Colorado College's History of Speech and Debate
Speech and Debate are traditions at Colorado College that are almost as old as the College itself. With primary accounts and reporting dating back to the first publication of The Tiger (CC’s student newspaper from 1899-1969), speech and debate has had a place on campus since the Apollonian Club founded in 1891. The College first sponsored intercollegiate debate teams in the 1900’s under the direction of Professors Dr. James Llorens, Dr. W.D. Copeland, and Amanda Ellis. However, intermural debate was much more popular. During the 1890’s and early 1900’s, the campus and Colorado Springs community would gather annually for a debate between members of The Apollonian Club and Pearson’s Society.
Quite unlike debates today, the atmosphere was raucous with each group producing dueling chants that drowned out all other noise in the room. In 1914, the intercollegiate debate team made its first trip to William Jewell College in Liberty, Missouri, a trip the team still makes to this day.
During the 1920’s, John Tallman assumed the position of Chairman of the Forensic and Dramatic Committee. The Committee stressed equal participation in debate among genders and in 1924 began offering women 2 credit hours of English for their participation in debate. In the same year, Professor’s Copeland and Abbot began promoting debate to Southern Colorado’s High Schools and operated several tournaments. On campus, debate seeped into the Greeks, as CC hosted both the Athenian Society (a forum for sororities to debate each other) and Tau Kappa Alpha (a debate fraternity).By 1931, there were three intermural debating clubs, the Minerva Club (all women), the Apollonian Club (all men) and the Ciceronian Club.
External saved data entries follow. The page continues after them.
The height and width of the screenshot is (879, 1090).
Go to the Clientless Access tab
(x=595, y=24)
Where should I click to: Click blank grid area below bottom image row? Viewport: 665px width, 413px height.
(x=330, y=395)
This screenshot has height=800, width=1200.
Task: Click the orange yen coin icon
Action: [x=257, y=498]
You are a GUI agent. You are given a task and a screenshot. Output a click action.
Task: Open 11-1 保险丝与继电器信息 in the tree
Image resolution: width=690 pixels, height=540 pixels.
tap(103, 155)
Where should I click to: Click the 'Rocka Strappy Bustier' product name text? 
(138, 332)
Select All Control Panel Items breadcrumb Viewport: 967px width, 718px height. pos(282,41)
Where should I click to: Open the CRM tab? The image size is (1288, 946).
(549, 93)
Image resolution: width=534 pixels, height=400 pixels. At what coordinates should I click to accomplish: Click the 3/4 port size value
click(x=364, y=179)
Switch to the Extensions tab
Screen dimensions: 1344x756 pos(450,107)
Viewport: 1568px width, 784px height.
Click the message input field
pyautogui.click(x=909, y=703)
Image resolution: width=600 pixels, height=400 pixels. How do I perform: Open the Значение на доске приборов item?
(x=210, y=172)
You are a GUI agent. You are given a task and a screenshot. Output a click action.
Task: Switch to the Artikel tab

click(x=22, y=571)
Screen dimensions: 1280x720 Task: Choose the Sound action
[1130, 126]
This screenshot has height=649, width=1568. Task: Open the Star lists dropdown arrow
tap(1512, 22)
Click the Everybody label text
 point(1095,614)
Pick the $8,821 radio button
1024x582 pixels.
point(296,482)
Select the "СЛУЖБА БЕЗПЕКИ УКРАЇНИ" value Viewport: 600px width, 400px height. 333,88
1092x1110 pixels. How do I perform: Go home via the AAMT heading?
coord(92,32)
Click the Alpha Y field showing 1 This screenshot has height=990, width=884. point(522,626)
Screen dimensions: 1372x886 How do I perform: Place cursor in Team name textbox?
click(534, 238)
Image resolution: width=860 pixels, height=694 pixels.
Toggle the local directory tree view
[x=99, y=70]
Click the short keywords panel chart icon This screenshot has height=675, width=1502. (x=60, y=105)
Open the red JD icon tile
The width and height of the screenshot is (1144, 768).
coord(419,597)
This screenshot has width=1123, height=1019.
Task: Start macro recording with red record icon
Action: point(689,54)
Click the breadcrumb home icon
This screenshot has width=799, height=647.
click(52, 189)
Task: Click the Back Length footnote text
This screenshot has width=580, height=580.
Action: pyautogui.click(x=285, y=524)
William Woodsen "Chief" Tyree
In 1944, Professor William Woodson “Chief” Tyree began coaching and directing intercollegiate speech and debate at CC. Famously, Prof. Tyree established the first radio station in the Rocky Mountain Region, KRCC-FM. Prof. Tyree along with Prof. Albert Hart (a visiting professor from Harvard) hosted the first High School debate tournament at CC in 1948. During this time the Colorado-Wyoming Forensics League was formed and institutionalized forms of intercollegiate debate began to arise, and it wouldn’t be until 1949 that governing body of forensics in the United States would be established, the American Forensics Association. Throughout the 50’s Prof. Tyree built the reputation of the CC Speech and Debate Team, and the team was considered one of the best in the Rocky Mountains and West. Tyree is also responsible for starting the Pick n’ Pan pin awarding ceremony, that The Tiger described as “…the Oscar’s of the CC Speech Department.” Tyree was also in charge when CC Speech and Debate integrated genders during the early 60’s.
James 'Al' Johnson
In 1968, returned CC alum and assistant professor of Economics, James ‘Al’ Johnson took over the coaching and directing of the CC Speech and Debate Team. Affectionately called ‘Uncle Al’ by his students, Prof. Johnson coached the team for over 40 years. Not only did Prof. Johnson revolutionize the academic program at CC, but he also revolutionized competitive intercollegiate debate. The American Forensics Association sponsors five debate organizations, and Prof. Johnson founded or co-founded three of them. He imagined the Block Plan, and over saw it’s implementation from 1970 until 1990 as the College’s registrar.He began computing and digitalizing student and academic records, the points system for registering for classes, and a campus-wide writing program
Al Johnson coached 5 National Debate Tournament qualifiers during the 70’s, notably Colorado Senator Diana DeGette. Later in his career, Prof. Johnson began to experiment with different formats of debate with the goal of making debate more accessible to students. This culminated in his co-founding the National Parliamentary Debate Association (NPDA), which CC continues to debate within. Prof. Johnson finally retired in 1995, but continued to assist with Speech and Debate.
Speech and Debate Today
From 2006-2007, Chris Shaw directed the team of Travis Whitsitt 07’ and Adam Kretz 08’, who were Semi-Finalists at the NPDA National Tournament. From 2007-2008, Scott Weaver 06’ directed the team and Adam Kretz into the Irish Debates. From 2008-2011, William ‘Sim’ Butler coached the team. During his time at the helm, Sim restarted intermural debate on CC Campus. Sim coached Julian Plaza 09’ to the ranking of 20th best speaker at the NPDA National Tounrnament and Joel Minor 11’ into the Irish Debate. He also coached Brynn Schorr 13’ into a Finals appearance at the American Forensics Association National Individual Events Tournament. Julian Plaza assumed the role of Director of Forensics and Debate in 2011.